Make the Healthy Salsa Verde Chicken Casserole Recipe for a bright, quick weeknight bake that feeds the family.
Preheat the oven to 375°F (190°C) so it's ready when the assembled casserole goes in; this small step makes sure the bake time and the cheese browning finish exactly as planned.
In a large skillet, warm 1 tablespoon of olive oil over medium heat until shimmering, then add the bite-sized chicken pieces so they begin to sear and firm up.
Sprinkle the chicken evenly with 1 teaspoon ground cumin, 1 teaspoon garlic powder, and salt and pepper to taste; toss so each piece carries a light coating of spices.
Sauté the chicken for about 5–7 minutes until the pieces are opaque and cooked through, with little golden edges forming where they touched the pan.

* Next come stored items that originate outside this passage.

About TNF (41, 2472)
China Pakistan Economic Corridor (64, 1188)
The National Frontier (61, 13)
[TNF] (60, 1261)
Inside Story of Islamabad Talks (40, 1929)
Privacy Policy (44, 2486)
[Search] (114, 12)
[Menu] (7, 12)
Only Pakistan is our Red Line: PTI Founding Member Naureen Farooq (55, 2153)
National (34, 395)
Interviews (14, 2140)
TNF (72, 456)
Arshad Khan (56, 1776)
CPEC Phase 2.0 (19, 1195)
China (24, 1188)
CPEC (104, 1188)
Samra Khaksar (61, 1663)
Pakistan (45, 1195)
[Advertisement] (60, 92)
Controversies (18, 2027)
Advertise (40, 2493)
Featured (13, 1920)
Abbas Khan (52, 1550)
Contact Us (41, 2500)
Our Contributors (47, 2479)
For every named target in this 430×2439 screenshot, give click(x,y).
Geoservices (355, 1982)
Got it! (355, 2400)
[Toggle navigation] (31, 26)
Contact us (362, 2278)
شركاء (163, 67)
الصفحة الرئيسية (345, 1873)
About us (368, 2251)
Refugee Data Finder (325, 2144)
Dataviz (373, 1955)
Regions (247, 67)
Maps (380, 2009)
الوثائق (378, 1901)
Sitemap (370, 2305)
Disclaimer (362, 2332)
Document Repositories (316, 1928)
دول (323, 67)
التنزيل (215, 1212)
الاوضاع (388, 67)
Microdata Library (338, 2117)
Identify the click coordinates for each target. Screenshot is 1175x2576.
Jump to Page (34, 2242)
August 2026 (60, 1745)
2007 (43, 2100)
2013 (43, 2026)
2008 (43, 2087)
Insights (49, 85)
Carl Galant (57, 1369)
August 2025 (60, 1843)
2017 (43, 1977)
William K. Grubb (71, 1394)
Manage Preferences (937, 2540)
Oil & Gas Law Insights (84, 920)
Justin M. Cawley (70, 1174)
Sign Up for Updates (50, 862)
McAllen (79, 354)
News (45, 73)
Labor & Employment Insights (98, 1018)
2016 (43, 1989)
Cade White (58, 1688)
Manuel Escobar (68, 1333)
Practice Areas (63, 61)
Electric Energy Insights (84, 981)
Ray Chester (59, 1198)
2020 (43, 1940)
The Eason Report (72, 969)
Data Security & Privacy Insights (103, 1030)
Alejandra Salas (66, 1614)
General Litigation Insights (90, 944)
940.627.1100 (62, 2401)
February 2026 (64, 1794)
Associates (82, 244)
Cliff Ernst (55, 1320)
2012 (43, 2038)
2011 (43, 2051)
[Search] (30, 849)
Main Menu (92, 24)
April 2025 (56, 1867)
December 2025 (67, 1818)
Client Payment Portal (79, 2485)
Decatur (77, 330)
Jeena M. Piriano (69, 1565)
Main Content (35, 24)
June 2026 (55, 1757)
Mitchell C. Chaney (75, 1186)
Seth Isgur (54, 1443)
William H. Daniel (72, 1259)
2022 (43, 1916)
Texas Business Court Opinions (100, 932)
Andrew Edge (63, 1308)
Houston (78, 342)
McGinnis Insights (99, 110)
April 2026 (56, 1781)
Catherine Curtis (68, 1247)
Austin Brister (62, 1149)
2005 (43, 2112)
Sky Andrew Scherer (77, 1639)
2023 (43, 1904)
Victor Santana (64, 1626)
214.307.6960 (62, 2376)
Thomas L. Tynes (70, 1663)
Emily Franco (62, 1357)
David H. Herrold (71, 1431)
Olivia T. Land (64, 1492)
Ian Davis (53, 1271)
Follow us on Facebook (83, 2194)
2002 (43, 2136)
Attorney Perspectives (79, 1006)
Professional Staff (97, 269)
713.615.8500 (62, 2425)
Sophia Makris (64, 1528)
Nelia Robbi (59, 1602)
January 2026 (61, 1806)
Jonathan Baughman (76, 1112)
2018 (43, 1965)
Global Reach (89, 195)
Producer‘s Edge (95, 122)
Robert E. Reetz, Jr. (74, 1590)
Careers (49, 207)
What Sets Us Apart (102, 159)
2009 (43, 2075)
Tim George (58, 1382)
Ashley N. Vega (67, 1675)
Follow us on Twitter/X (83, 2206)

Stir in 1 cup of salsa verde and heat just 1–2 minutes until the chicken is fully glazed in the tangy green sauce and glossy with steam.
In a large mixing bowl, fold together 2 cups cooked brown rice or quinoa, 1 cup rinsed black beans, 1 cup corn kernels, half of the shredded cheese, 1/2 cup chopped fresh cilantro, and 1/4 cup chopped green onions until the grains and beans are evenly distributed.

Add the salsa verde–coated chicken into the grain-and-bean bowl and stir gently until the vivid green sauce has evenly tinted the rice/quinoa mixture and the filling looks cohesive rather than separated.
Spoon the combined mixture into a greased 9x13-inch rectangular baking dish, pressing lightly so the surface is even and there are no large air pockets.
Scatter the remaining shredded reduced-fat cheese over the surface in an even layer so it will melt to a golden, slightly bubbly crust.
Bake in the preheated oven for about 20–25 minutes, watching for the cheese to fully melt, bubble, and develop a light golden-brown crust along the edges.
Remove the dish from the oven and let it cool for a few minutes so the casserole firms slightly and serving slices hold together without collapsing.
Serve warm, topped as desired with avocado slices, a dollop of sour cream, lime wedges, scattered cilantro, and extra sliced jalapeños or crumbled white cheese for contrast.